Problem to solve
Reproduce the top of the data verbatim, through and including the line that contains "You are a computer-use agent. Image resolution: width=713".

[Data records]
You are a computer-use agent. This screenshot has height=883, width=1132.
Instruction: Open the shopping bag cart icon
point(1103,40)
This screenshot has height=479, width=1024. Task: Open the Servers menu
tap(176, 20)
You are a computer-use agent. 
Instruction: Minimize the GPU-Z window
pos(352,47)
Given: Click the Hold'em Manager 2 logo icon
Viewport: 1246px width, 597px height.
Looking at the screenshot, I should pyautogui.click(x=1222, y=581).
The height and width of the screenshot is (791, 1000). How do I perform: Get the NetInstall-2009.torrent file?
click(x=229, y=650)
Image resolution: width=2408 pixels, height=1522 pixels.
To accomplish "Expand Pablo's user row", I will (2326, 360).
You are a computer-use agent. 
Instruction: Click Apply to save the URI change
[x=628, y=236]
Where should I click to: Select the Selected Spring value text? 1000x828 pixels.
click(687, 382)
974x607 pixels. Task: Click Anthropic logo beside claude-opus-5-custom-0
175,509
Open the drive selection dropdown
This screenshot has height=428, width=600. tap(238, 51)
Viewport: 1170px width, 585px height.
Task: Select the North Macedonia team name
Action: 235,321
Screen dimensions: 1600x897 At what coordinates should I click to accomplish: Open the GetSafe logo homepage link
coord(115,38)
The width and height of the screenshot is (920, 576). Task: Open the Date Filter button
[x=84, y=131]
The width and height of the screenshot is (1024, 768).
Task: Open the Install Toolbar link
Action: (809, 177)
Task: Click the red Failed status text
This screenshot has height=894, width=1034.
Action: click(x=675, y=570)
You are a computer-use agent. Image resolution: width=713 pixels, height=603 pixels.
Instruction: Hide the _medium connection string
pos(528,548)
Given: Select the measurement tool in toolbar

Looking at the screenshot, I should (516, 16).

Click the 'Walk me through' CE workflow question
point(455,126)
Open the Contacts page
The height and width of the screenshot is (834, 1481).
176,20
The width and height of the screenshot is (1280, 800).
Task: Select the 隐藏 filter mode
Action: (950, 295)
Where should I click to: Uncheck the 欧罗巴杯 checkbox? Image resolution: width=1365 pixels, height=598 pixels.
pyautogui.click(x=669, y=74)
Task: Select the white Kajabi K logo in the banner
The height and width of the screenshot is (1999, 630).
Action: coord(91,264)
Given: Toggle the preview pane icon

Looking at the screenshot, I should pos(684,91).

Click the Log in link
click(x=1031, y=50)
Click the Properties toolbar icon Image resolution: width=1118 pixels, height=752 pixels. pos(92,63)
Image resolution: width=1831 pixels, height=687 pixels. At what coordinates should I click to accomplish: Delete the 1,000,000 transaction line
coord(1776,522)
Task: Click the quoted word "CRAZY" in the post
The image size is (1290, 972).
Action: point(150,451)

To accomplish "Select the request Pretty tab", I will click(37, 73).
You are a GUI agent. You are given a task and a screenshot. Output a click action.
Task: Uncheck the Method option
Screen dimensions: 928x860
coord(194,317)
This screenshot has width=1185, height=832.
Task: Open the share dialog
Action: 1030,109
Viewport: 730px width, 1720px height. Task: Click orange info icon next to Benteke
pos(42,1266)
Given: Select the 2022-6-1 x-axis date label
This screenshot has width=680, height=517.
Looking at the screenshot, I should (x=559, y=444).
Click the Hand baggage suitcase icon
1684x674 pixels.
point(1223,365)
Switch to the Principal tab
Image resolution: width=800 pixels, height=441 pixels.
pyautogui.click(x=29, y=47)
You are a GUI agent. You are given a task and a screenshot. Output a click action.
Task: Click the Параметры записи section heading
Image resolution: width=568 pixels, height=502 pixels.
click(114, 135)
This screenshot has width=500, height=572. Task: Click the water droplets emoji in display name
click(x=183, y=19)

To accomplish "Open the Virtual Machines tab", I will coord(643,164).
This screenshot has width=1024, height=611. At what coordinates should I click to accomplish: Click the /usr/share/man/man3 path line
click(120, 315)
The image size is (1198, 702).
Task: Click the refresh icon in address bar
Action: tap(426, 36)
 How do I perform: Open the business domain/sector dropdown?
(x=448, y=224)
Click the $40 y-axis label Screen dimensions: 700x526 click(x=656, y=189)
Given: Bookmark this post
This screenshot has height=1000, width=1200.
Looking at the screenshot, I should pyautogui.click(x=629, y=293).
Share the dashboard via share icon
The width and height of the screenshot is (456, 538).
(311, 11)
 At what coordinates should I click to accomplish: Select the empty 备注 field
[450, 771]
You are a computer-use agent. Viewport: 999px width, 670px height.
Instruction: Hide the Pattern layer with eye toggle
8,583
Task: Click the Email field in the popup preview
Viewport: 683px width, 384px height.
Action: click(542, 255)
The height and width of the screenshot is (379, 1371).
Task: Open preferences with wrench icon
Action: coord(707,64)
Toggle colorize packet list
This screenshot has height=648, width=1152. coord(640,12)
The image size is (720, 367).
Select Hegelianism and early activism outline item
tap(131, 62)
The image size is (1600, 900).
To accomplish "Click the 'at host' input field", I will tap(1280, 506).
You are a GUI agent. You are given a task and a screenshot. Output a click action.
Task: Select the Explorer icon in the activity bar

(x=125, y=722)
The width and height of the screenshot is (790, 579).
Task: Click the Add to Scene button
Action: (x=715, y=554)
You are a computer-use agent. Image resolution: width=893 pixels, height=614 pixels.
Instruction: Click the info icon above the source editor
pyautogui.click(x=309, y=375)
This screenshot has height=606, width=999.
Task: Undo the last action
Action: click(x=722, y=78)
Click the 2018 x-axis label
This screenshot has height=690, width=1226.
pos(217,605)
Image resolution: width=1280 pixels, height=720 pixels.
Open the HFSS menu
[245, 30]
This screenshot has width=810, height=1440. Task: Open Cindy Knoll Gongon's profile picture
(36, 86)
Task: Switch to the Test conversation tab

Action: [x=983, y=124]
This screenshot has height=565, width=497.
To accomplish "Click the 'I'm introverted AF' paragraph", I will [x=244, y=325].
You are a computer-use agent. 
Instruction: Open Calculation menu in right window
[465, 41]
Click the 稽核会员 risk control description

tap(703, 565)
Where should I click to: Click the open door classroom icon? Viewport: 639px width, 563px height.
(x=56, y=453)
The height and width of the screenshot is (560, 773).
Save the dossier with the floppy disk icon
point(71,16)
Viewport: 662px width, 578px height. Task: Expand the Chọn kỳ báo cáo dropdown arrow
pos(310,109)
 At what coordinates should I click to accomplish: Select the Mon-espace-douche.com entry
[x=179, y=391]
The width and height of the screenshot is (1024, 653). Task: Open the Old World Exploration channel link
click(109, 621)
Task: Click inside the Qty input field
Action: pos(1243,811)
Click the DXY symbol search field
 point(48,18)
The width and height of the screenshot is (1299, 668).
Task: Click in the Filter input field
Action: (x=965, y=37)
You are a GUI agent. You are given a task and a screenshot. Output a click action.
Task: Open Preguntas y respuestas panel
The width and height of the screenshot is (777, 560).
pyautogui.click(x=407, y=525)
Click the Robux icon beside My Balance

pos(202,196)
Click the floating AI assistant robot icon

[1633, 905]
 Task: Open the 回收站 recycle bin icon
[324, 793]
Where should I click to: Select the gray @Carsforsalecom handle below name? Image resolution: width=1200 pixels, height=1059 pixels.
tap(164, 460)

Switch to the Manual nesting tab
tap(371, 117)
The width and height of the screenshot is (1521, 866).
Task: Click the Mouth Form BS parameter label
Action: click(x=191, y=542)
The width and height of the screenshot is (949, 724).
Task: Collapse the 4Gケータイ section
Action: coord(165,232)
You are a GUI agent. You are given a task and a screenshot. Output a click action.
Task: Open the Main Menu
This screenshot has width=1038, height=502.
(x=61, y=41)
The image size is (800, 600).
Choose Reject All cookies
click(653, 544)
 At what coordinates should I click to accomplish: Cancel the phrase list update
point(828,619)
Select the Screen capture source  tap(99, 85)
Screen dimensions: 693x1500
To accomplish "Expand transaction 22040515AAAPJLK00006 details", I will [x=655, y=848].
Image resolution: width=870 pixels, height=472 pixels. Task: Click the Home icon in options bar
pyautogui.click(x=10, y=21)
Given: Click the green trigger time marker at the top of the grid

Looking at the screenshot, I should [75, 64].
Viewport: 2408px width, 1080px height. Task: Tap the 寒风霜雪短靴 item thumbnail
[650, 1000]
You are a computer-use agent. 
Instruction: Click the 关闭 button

Your solution
You are a computer-use agent. This screenshot has height=883, width=1132.
Instruction: Open the shopping bag cart icon
point(1103,40)
This screenshot has height=479, width=1024. Task: Open the Servers menu
tap(176, 20)
You are a computer-use agent. 
Instruction: Minimize the GPU-Z window
pos(352,47)
Given: Click the Hold'em Manager 2 logo icon
Viewport: 1246px width, 597px height.
Looking at the screenshot, I should pyautogui.click(x=1222, y=581).
The height and width of the screenshot is (791, 1000). How do I perform: Get the NetInstall-2009.torrent file?
click(x=229, y=650)
Image resolution: width=2408 pixels, height=1522 pixels.
To accomplish "Expand Pablo's user row", I will (2326, 360).
You are a computer-use agent. 
Instruction: Click Apply to save the URI change
[x=628, y=236]
Where should I click to: Select the Selected Spring value text? 1000x828 pixels.
click(687, 382)
974x607 pixels. Task: Click Anthropic logo beside claude-opus-5-custom-0
175,509
Open the drive selection dropdown
This screenshot has height=428, width=600. tap(238, 51)
Viewport: 1170px width, 585px height.
Task: Select the North Macedonia team name
Action: 235,321
Screen dimensions: 1600x897 At what coordinates should I click to accomplish: Open the GetSafe logo homepage link
coord(115,38)
The width and height of the screenshot is (920, 576). Task: Open the Date Filter button
[x=84, y=131]
The width and height of the screenshot is (1024, 768).
Task: Open the Install Toolbar link
Action: (809, 177)
Task: Click the red Failed status text
This screenshot has height=894, width=1034.
Action: click(x=675, y=570)
You are a computer-use agent. Image resolution: width=713 pixels, height=603 pixels.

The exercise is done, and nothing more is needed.